While treatment of slaves on the passage was varied, slaves' treatment was often horrific because the captured African men and women were considered less than human; they were "cargo", or "goods", and treated as such; they were transported for marketing. For example, the Zong, a British slaver, took too many slaves on a voyage to the New World in 1781.
Overcrowding combined with malnutrition and disease killed several crew members and around 60 slaves. Bad weather made the Zong's voyage slow; the captain decided to drown his slaves at sea, so the owners could collect insurance on the slaves. Over 100 slaves were killed and a number of slaves chose to kill themselves. The Zong incident became fuel for the abolitionist movement and a major court case, as the insurance company refused to compensate for the loss.
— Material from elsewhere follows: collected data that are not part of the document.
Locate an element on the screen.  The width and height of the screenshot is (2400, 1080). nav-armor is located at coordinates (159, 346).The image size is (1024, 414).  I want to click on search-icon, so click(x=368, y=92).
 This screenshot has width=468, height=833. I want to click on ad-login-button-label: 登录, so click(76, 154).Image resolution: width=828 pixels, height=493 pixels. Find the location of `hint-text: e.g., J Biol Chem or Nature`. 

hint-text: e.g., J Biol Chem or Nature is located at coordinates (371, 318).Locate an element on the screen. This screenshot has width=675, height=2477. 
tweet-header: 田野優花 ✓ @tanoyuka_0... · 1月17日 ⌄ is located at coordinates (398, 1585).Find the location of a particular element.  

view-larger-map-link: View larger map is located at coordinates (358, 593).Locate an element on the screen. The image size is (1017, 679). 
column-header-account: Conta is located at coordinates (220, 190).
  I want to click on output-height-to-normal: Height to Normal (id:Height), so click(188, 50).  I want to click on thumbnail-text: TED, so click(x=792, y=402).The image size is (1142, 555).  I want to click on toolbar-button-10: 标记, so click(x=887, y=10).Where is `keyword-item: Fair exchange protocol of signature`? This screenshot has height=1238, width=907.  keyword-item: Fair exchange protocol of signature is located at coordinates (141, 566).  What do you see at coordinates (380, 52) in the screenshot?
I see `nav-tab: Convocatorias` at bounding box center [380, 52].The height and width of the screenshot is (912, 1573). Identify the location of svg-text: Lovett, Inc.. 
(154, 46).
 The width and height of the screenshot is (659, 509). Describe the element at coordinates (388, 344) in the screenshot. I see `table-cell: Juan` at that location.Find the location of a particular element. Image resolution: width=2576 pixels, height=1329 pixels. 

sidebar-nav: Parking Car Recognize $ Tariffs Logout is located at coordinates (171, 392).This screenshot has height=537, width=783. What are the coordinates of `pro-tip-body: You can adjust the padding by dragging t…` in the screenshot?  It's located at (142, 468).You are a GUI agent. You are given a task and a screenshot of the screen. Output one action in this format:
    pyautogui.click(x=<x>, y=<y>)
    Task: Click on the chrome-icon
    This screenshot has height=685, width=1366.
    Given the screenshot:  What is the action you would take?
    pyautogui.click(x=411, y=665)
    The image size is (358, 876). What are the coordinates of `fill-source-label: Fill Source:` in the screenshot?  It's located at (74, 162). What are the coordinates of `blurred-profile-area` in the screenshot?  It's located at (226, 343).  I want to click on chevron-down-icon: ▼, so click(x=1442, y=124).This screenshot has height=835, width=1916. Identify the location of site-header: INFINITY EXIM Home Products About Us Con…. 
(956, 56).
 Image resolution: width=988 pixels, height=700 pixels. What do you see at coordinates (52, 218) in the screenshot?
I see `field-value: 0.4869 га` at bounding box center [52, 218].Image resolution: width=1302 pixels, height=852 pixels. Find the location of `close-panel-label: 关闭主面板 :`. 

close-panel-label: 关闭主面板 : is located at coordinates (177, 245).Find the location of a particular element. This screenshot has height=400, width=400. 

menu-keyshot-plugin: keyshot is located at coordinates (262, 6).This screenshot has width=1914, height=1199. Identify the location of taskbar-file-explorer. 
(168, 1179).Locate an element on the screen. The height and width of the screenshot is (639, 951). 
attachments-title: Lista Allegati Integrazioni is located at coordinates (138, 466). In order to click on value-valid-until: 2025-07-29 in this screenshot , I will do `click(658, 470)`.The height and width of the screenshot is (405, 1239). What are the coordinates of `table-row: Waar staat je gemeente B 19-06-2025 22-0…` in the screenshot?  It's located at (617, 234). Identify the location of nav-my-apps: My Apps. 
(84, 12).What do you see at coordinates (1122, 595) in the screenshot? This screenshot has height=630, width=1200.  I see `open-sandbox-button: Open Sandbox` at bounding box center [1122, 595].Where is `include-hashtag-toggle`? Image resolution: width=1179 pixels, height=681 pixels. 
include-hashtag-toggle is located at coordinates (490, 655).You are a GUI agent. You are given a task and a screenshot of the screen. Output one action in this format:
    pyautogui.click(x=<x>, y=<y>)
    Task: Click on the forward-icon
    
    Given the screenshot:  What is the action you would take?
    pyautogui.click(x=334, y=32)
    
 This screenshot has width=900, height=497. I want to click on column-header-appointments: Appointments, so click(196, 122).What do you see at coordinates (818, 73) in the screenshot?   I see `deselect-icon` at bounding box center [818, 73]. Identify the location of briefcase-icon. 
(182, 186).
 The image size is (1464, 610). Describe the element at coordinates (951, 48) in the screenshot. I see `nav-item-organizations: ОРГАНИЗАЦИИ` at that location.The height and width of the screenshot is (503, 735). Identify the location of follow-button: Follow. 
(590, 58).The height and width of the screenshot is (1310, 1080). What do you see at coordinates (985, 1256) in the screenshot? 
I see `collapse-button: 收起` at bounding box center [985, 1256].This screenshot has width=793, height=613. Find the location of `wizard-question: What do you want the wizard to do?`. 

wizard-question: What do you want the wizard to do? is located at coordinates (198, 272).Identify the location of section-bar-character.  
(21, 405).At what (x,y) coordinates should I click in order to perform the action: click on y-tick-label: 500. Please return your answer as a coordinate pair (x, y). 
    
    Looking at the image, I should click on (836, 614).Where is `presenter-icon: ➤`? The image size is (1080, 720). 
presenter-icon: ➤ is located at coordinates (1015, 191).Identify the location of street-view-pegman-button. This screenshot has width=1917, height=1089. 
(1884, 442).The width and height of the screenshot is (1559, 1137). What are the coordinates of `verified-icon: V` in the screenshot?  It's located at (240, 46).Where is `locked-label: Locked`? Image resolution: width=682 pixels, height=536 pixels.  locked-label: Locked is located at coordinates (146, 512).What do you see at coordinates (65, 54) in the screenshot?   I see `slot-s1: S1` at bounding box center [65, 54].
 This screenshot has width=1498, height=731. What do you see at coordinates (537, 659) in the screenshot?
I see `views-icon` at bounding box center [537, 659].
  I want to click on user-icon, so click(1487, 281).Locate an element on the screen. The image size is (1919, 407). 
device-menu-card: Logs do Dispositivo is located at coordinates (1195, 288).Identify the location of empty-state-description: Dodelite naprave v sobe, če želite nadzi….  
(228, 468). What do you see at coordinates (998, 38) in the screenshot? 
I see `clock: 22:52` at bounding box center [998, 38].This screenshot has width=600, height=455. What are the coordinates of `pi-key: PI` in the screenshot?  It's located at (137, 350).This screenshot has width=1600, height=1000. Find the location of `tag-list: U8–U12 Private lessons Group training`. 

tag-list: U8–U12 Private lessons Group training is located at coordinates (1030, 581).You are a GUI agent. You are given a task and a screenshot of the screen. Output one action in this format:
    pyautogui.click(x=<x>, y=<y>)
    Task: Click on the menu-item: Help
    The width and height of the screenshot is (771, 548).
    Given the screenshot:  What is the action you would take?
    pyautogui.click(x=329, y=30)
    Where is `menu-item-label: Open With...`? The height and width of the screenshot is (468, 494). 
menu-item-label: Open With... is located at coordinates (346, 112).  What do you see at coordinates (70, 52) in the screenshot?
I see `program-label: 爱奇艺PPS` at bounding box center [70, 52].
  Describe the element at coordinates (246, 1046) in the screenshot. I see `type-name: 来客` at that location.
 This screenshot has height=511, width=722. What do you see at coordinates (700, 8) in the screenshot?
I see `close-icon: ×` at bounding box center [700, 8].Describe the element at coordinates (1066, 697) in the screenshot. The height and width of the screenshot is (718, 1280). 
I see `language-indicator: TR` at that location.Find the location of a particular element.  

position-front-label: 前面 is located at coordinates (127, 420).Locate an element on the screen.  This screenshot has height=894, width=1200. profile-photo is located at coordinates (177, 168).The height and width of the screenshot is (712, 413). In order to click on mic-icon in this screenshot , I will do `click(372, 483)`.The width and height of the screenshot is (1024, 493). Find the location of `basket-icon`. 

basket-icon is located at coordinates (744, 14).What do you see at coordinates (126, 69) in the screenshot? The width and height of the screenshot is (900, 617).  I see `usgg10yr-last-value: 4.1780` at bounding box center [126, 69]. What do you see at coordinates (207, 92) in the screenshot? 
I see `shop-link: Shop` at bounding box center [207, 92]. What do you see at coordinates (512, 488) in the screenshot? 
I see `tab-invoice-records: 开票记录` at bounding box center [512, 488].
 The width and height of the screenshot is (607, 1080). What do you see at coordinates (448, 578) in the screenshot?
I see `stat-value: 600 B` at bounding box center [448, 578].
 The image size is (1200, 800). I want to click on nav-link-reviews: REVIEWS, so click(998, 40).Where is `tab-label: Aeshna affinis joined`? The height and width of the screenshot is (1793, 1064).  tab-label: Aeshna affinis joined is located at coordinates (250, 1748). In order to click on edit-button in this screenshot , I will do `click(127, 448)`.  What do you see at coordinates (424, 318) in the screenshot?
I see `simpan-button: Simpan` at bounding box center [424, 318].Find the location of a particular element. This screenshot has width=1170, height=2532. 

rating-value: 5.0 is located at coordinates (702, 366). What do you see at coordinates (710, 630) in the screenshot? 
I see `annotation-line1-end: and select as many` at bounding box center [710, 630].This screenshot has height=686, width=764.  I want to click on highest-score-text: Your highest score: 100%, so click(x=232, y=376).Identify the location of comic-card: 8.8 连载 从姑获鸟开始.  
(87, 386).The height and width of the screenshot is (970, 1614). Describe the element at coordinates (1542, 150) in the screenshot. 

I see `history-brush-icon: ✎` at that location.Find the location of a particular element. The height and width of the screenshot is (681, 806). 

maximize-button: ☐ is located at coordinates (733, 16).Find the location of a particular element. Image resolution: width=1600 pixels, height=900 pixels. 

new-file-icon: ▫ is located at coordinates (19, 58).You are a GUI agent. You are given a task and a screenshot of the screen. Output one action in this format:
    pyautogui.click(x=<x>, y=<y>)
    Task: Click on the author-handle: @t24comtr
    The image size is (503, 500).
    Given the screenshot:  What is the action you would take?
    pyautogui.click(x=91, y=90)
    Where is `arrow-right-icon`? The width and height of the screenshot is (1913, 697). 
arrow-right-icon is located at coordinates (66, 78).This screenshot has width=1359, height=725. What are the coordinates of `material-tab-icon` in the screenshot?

While slaves were generally kept fed and supplied with drink, as healthy slaves were more valuable, if resources ran low on the long, unpredictable voyages, the crew received preferential treatment. Slave punishment was very common, as on the voyage the crew had to turn independent people into obedient slaves.
Whipping and use of the cat o' nine tails were a common occurrence; sometimes slaves were beaten for "melancholy".The worst punishments were for rebelling; in one instance a captain punished a failed rebellion by killing one involved slave immediately, and forcing two other slaves to eat his heart and liver.